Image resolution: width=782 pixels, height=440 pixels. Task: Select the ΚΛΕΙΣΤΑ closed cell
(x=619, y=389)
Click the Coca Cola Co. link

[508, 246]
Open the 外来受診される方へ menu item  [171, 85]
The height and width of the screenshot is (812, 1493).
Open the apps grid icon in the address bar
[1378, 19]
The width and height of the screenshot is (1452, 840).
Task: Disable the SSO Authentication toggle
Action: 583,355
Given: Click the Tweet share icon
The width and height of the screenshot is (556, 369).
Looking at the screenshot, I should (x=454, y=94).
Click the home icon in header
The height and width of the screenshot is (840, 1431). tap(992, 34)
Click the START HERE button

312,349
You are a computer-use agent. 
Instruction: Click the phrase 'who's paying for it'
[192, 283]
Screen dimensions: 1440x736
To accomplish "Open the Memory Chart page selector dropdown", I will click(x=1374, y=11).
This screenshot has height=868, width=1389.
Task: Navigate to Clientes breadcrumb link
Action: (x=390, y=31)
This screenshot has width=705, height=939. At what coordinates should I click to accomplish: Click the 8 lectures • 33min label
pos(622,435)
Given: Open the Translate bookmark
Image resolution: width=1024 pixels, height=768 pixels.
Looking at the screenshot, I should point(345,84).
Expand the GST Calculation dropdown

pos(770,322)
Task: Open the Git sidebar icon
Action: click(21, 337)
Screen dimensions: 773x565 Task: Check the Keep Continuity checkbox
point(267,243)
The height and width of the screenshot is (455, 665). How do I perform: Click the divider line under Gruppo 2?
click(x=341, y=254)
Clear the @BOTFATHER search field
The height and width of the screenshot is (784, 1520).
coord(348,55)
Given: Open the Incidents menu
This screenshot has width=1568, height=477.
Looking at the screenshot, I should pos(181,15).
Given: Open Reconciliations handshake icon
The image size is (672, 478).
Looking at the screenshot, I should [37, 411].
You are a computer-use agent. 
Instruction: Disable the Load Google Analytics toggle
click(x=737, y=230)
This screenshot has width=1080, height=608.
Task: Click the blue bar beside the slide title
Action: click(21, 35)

# Set exercise
Copy the data verbatim, beginning at the line containing "Screen dimensions: 1440x736" and continuing through the line containing "Looking at the screenshot, I should pos(181,15).".

# Result below
Screen dimensions: 1440x736
To accomplish "Open the Memory Chart page selector dropdown", I will click(x=1374, y=11).
This screenshot has height=868, width=1389.
Task: Navigate to Clientes breadcrumb link
Action: (x=390, y=31)
This screenshot has width=705, height=939. At what coordinates should I click to accomplish: Click the 8 lectures • 33min label
pos(622,435)
Given: Open the Translate bookmark
Image resolution: width=1024 pixels, height=768 pixels.
Looking at the screenshot, I should point(345,84).
Expand the GST Calculation dropdown

pos(770,322)
Task: Open the Git sidebar icon
Action: click(21, 337)
Screen dimensions: 773x565 Task: Check the Keep Continuity checkbox
point(267,243)
The height and width of the screenshot is (455, 665). How do I perform: Click the divider line under Gruppo 2?
click(x=341, y=254)
Clear the @BOTFATHER search field
The height and width of the screenshot is (784, 1520).
coord(348,55)
Given: Open the Incidents menu
This screenshot has width=1568, height=477.
Looking at the screenshot, I should pos(181,15).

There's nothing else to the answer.